I’ve been spoiled by a couple days of unseasonably warm weather. An unexpected heat wave brought the temperatures up into the mid 60s on Friday, tricking my senses into thinking that Spring is coming. Alas, I should have known that walking outside without a coat was to be short-lived. Old Man Winter has teased me all season long, bringing ridiculous amounts of snow and ice; why should he quit mid-February?
Two days of delightful warmth is deceiving. While we were able to open up a couple windows to air out the house, which had become almost unbearably stuffy, the sudden return to the reality of winter was a shock to the system. 40 degrees feels much colder than it did a month ago, and now I find myself huddled on the couch in my warmest sweater under the thickest blanket I could find. Thank goodness for Fireplace Socks.
Just before Thanksgiving, the furnace at Casa de Insomniac decided that we weren’t worth its efforts and stopped working. Air came out of the vents, but it was as cool as the impending winter. It took almost a month to get the blasted thing fixed; the first guy who came to look at it had no clue what he was doing, said he would order a part, and then we never heard from him again. Fortunately, Hubby’s cousin’s boyfriend is an HVAC specialist. He offered to check out the furnace, and within ten minutes we had heat again. Huzzah!

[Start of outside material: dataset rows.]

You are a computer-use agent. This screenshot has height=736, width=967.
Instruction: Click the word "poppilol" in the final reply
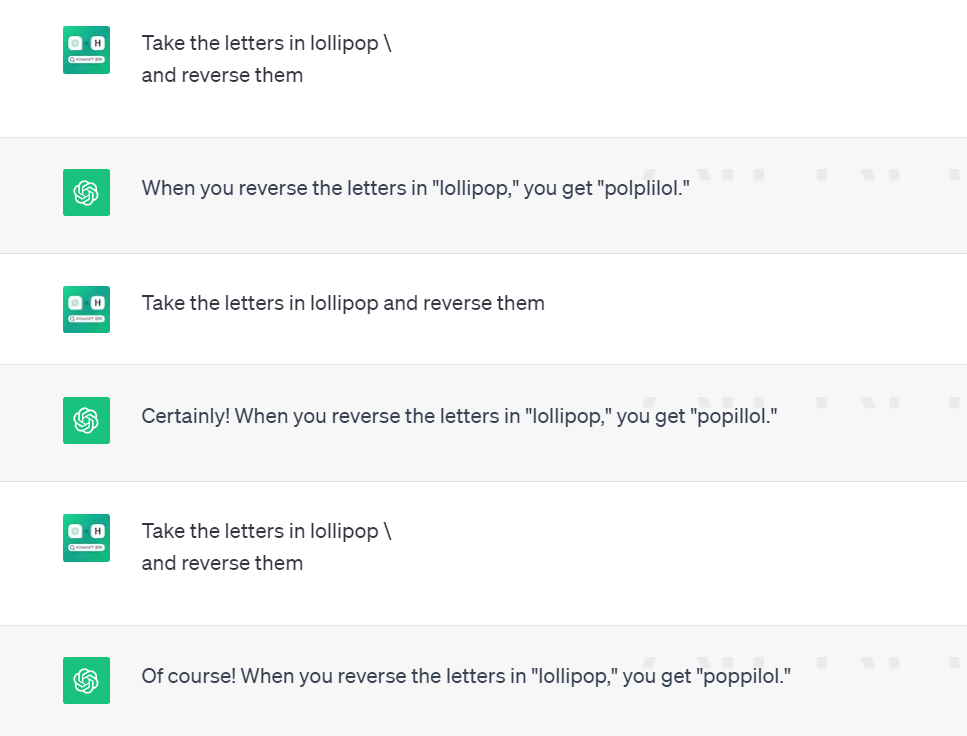[745, 676]
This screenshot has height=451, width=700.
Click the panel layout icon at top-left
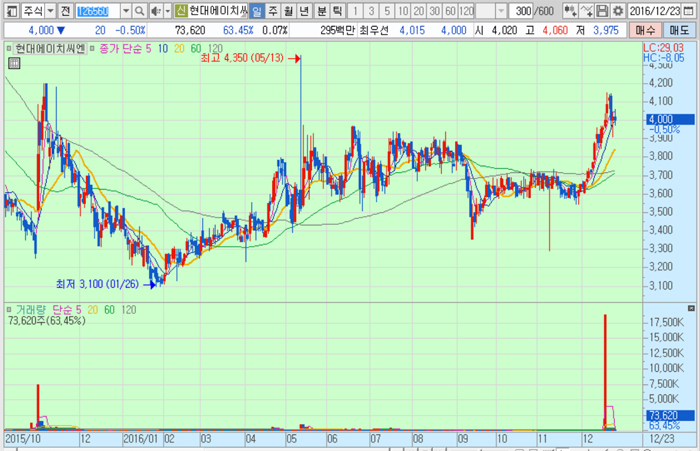(x=7, y=10)
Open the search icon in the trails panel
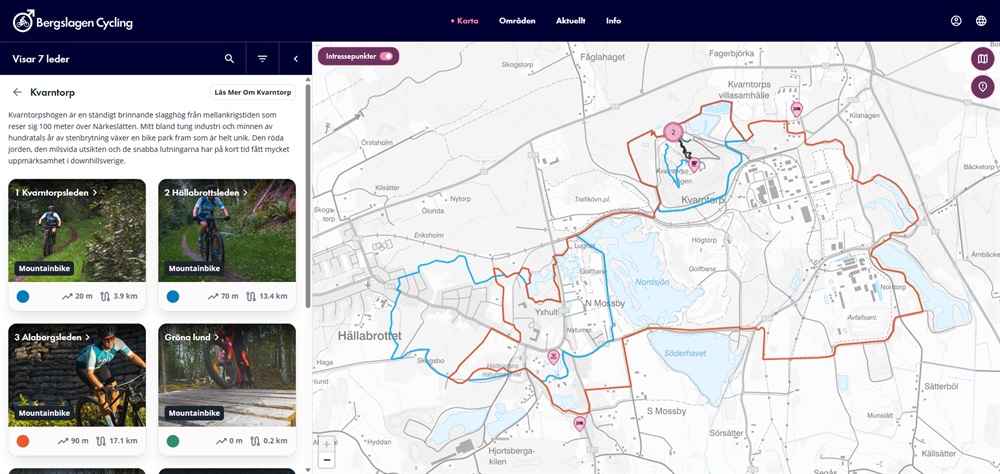The image size is (1000, 474). (229, 59)
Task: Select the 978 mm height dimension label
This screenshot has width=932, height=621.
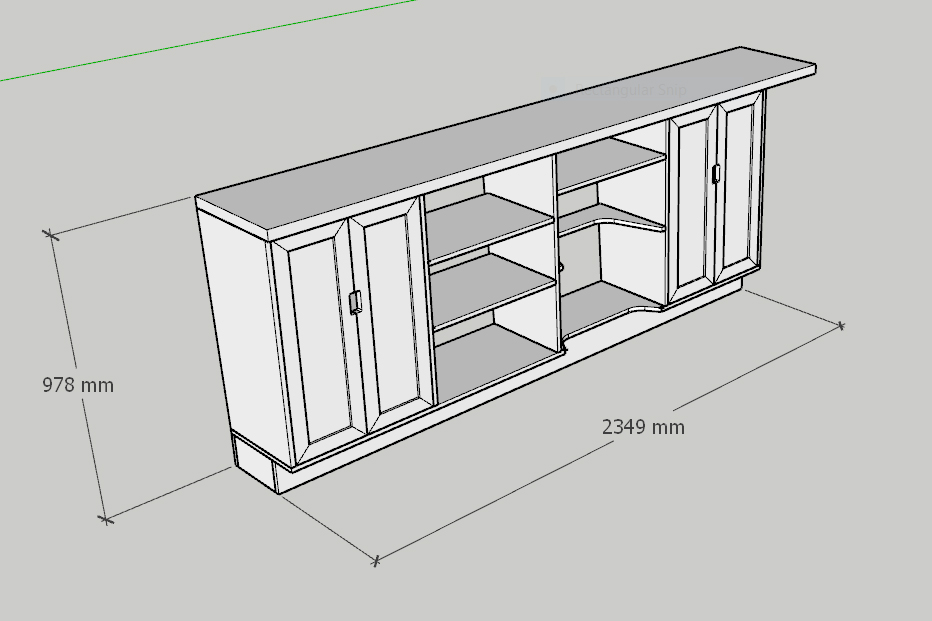Action: pos(78,385)
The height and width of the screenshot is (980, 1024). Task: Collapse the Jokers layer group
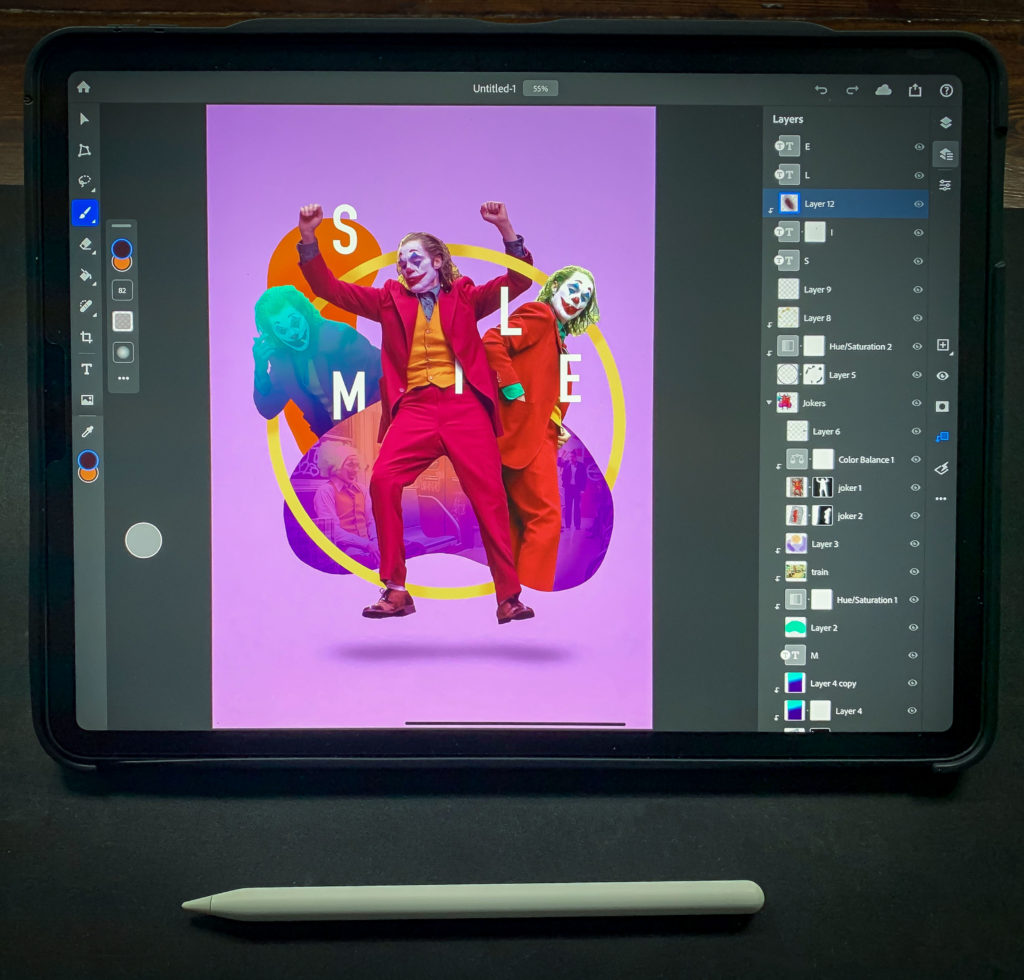coord(769,403)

We were lucky: although it was cold, the season hadn’t truly kicked in yet, so we were fairly comfortable using blankets, cats and space heaters to keep ourselves warm. Space heaters and the fireplace, which does an amazing job heating the living room. Whilst huddling for warmth in front of the flames, I took the opportunity between knitting Christmas presents for my family to whip up a pair of socks for myself. I call them Fireplace Socks, since I knit them by the fireplace, our only source of heat. Get it?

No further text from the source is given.